__ASSIGNED TASK__:
I need the number of lines in the data that contain the word "agent", and nothing beyond it.

------------------------------------------------------------

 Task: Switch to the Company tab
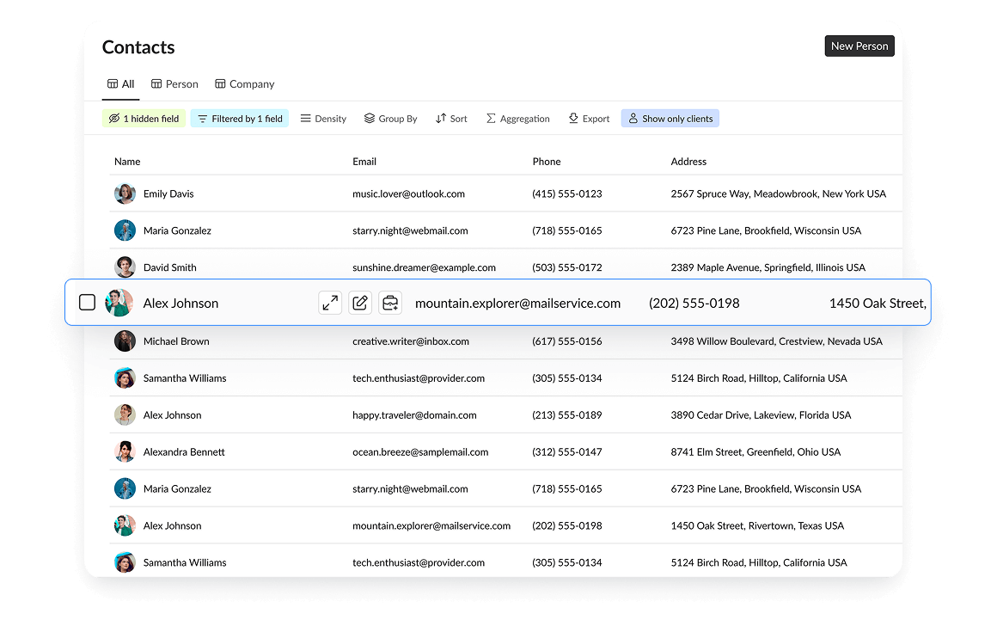pyautogui.click(x=245, y=84)
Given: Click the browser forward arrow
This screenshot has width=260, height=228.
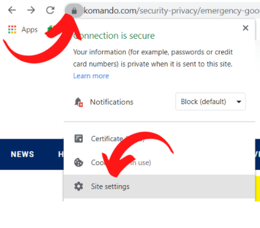Looking at the screenshot, I should pos(31,10).
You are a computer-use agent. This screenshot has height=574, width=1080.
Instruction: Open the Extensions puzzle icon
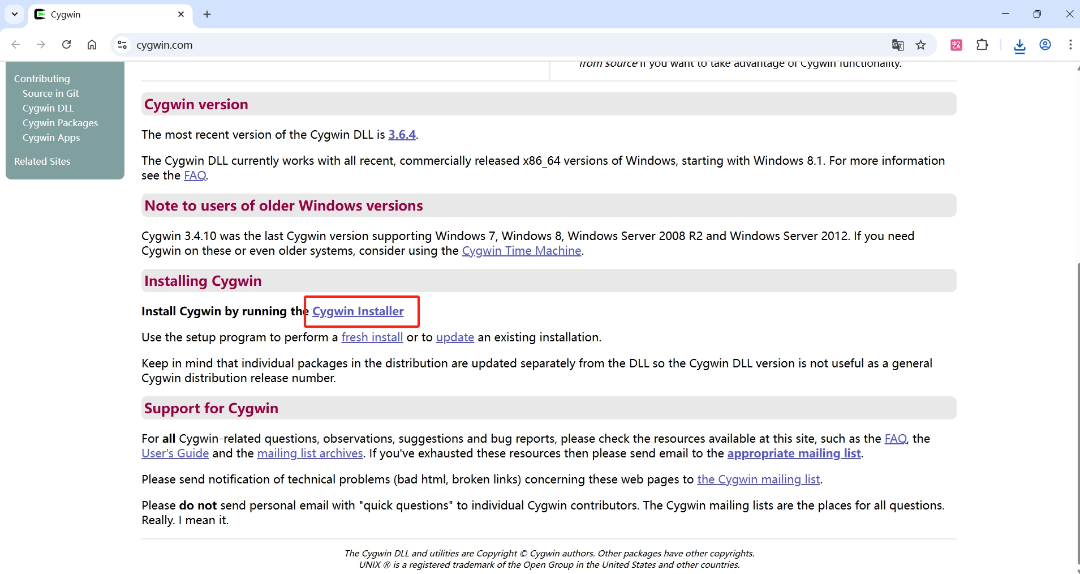coord(983,45)
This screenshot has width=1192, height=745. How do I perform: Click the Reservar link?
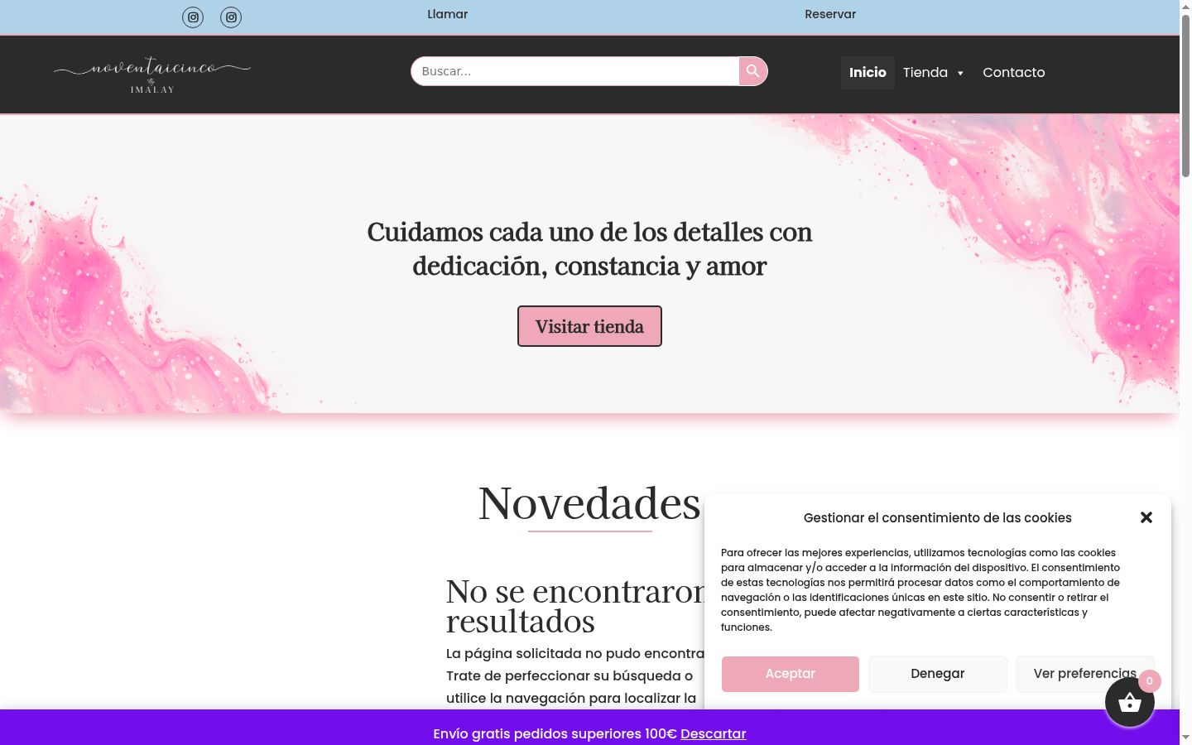tap(830, 14)
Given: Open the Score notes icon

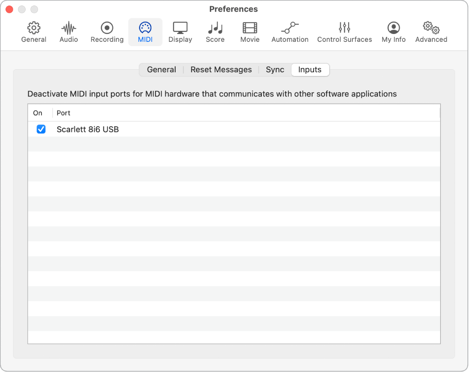Looking at the screenshot, I should 215,28.
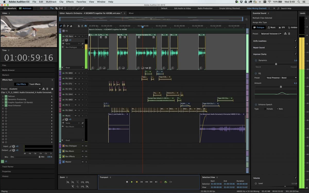Click the save preset icon next to Balanced Voiceover
The height and width of the screenshot is (193, 309).
point(285,34)
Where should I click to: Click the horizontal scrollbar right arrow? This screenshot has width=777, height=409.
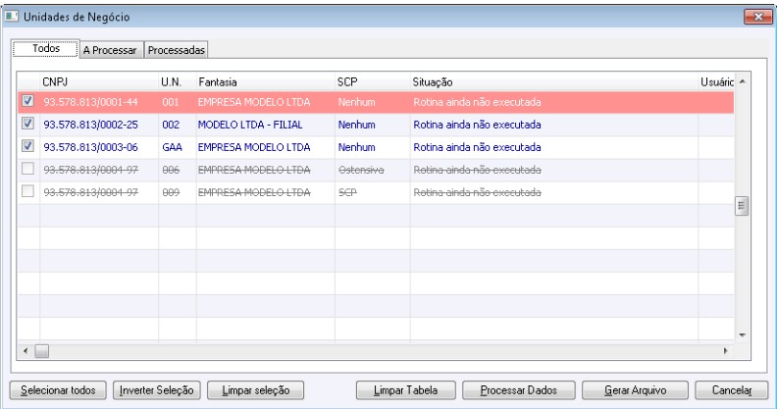pyautogui.click(x=727, y=350)
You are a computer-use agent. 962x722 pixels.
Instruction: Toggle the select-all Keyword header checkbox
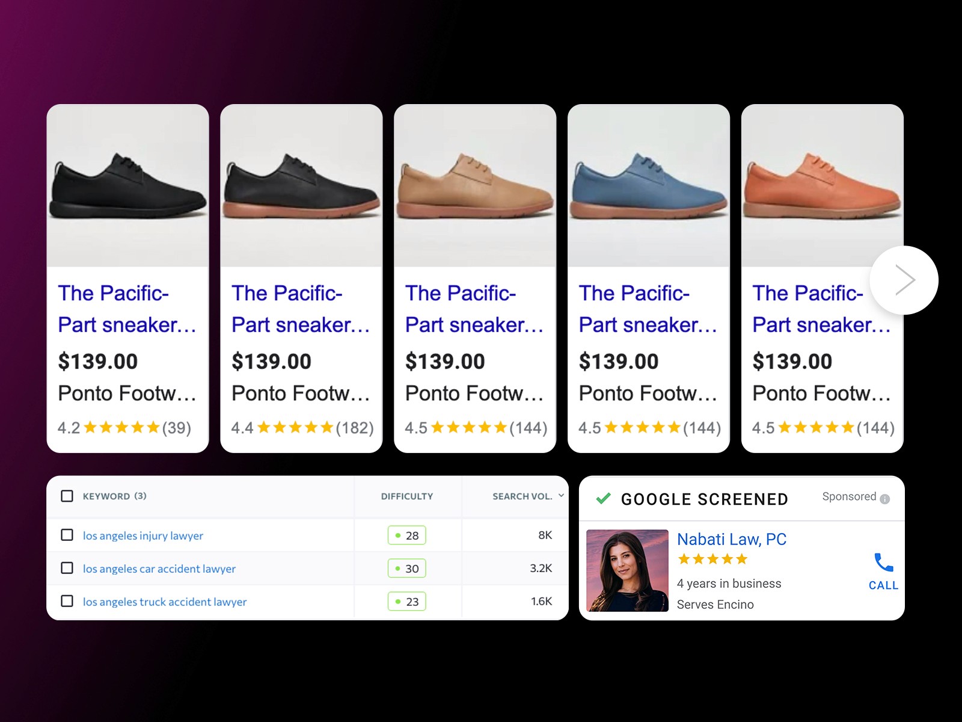tap(67, 496)
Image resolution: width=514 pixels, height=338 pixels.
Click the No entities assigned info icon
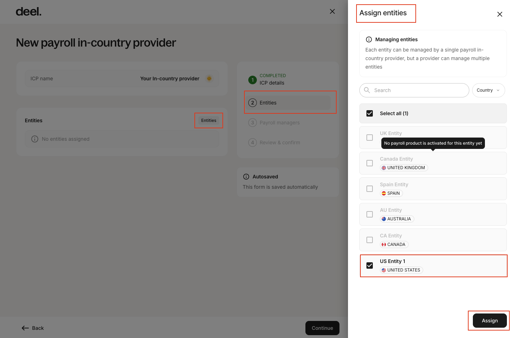click(35, 139)
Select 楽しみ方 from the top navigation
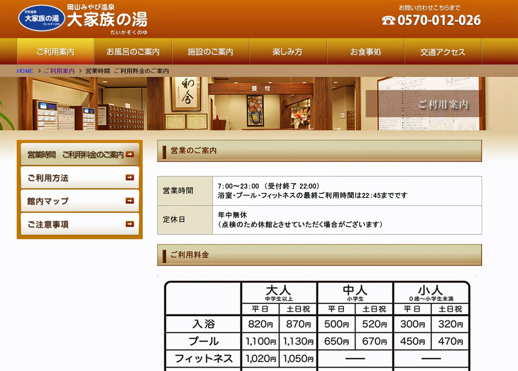Image resolution: width=518 pixels, height=371 pixels. (288, 52)
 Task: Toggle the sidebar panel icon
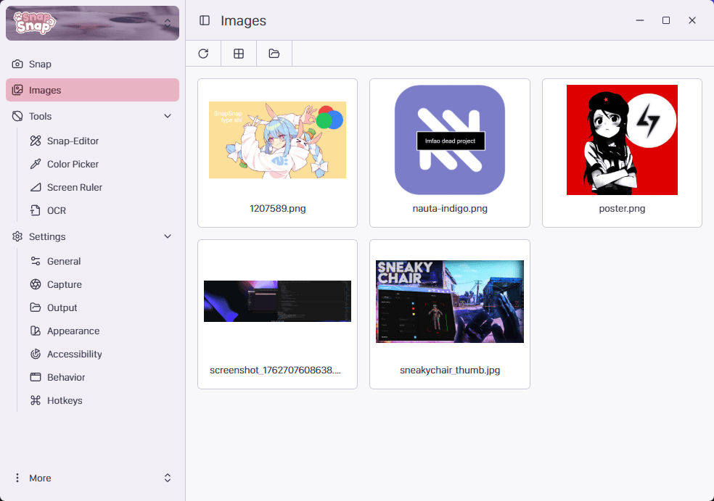205,21
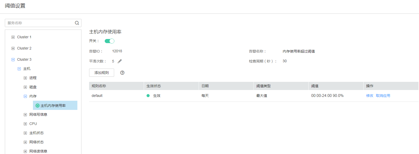
Task: Expand the 进程 tree node
Action: click(x=25, y=78)
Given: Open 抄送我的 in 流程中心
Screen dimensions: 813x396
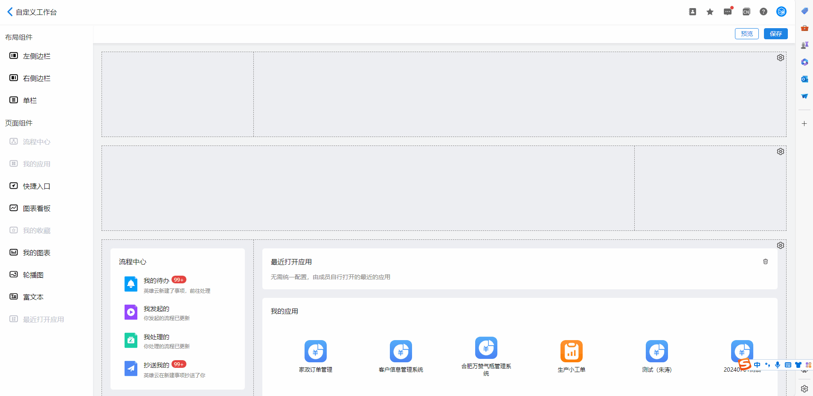Looking at the screenshot, I should [x=157, y=365].
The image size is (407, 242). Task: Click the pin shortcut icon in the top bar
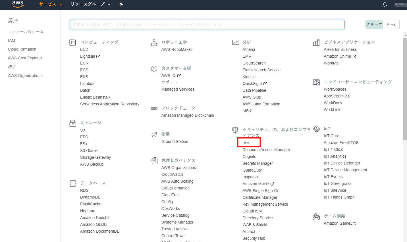121,4
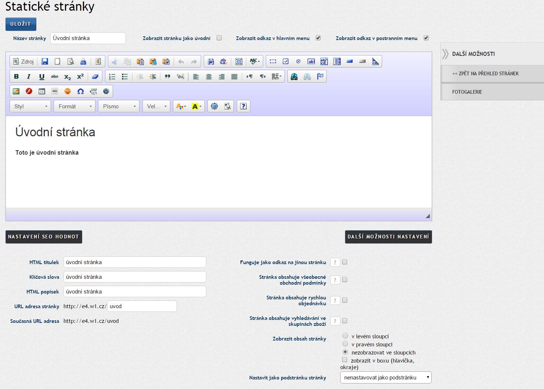The width and height of the screenshot is (544, 389).
Task: Insert a table via the table icon
Action: (x=42, y=91)
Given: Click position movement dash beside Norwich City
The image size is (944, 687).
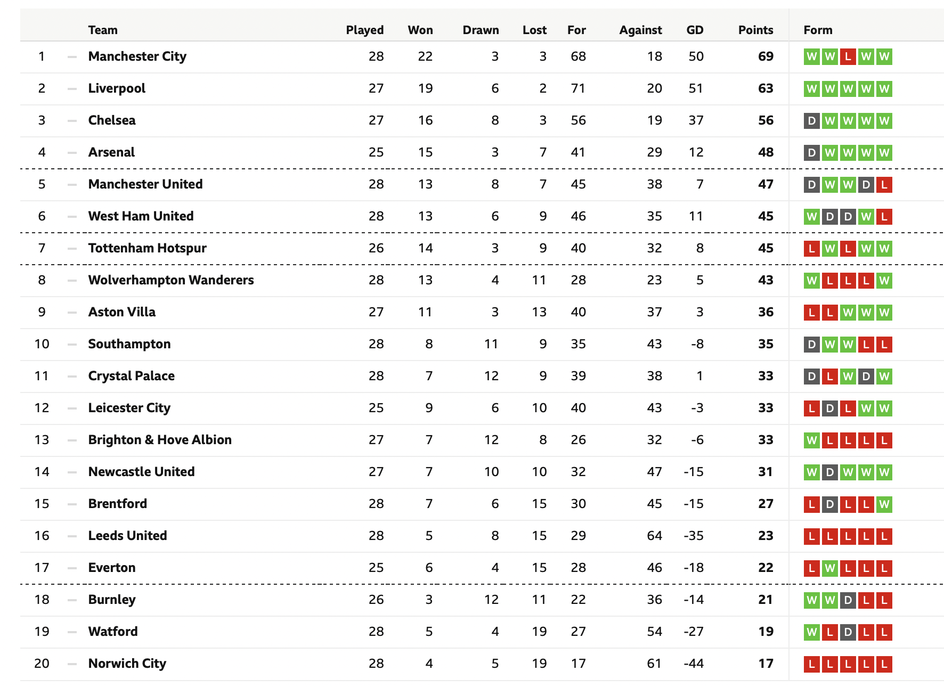Looking at the screenshot, I should (72, 664).
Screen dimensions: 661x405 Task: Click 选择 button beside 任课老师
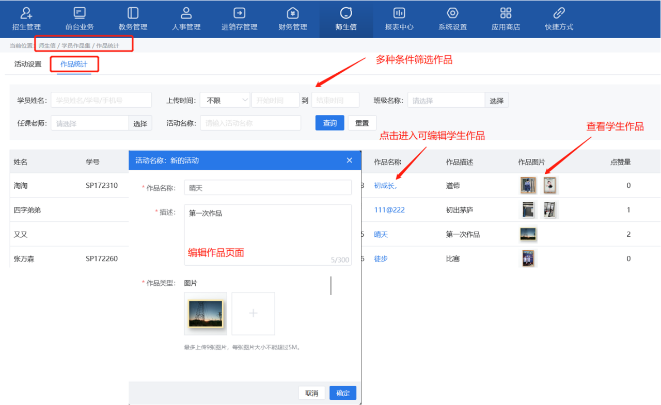140,123
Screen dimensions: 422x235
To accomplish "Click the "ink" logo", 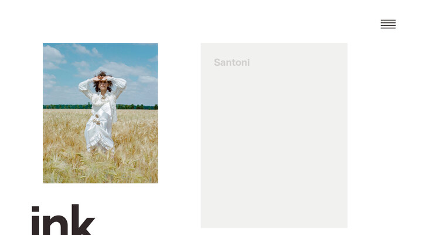I will [63, 219].

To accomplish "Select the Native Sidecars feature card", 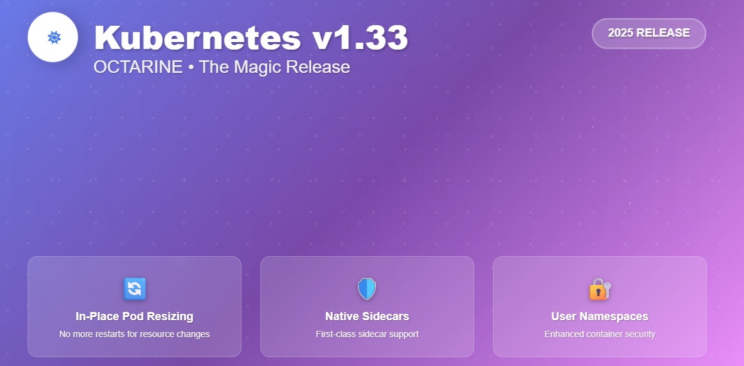I will pyautogui.click(x=367, y=306).
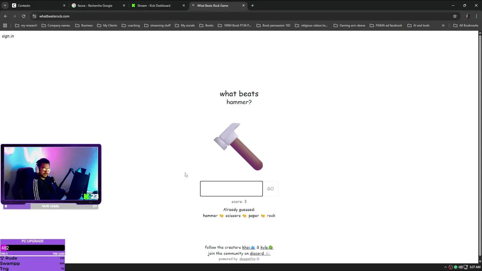The image size is (482, 271).
Task: Open the Chrome apps grid icon
Action: [5, 26]
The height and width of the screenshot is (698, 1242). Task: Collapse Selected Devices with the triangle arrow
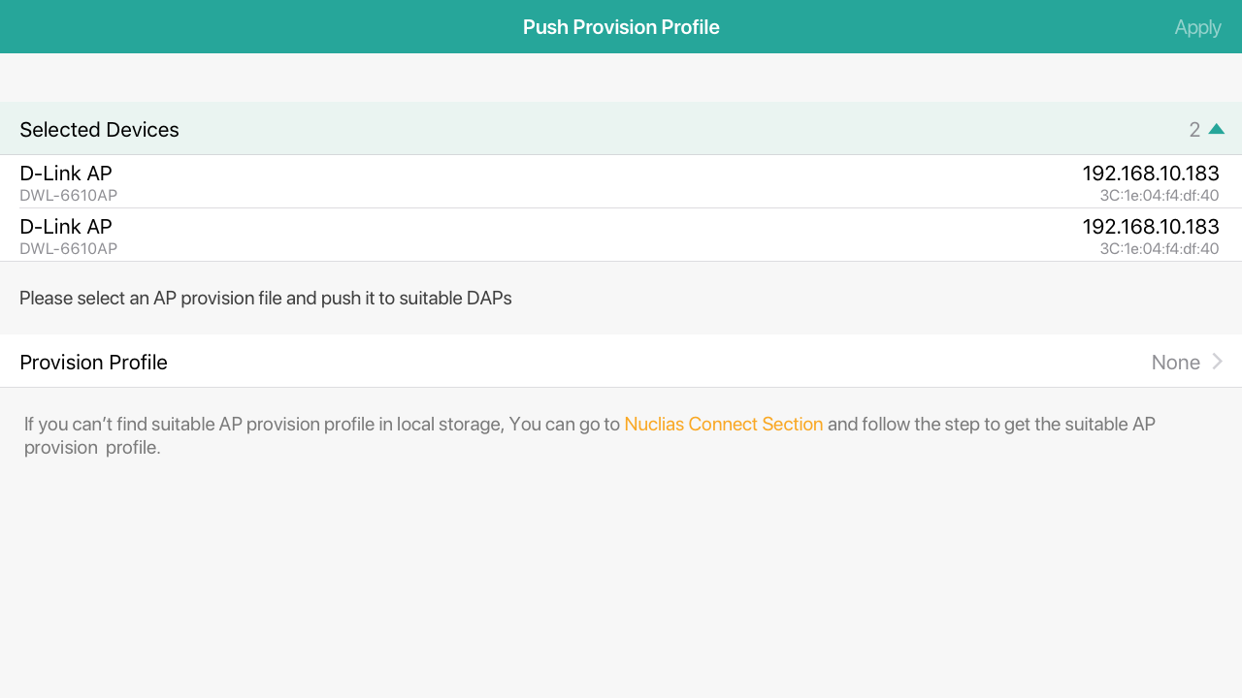[1217, 129]
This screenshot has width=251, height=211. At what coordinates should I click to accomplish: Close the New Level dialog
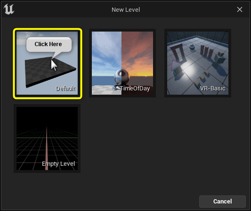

------------------------------------------------------------

__OUTPUT BELOW__:
2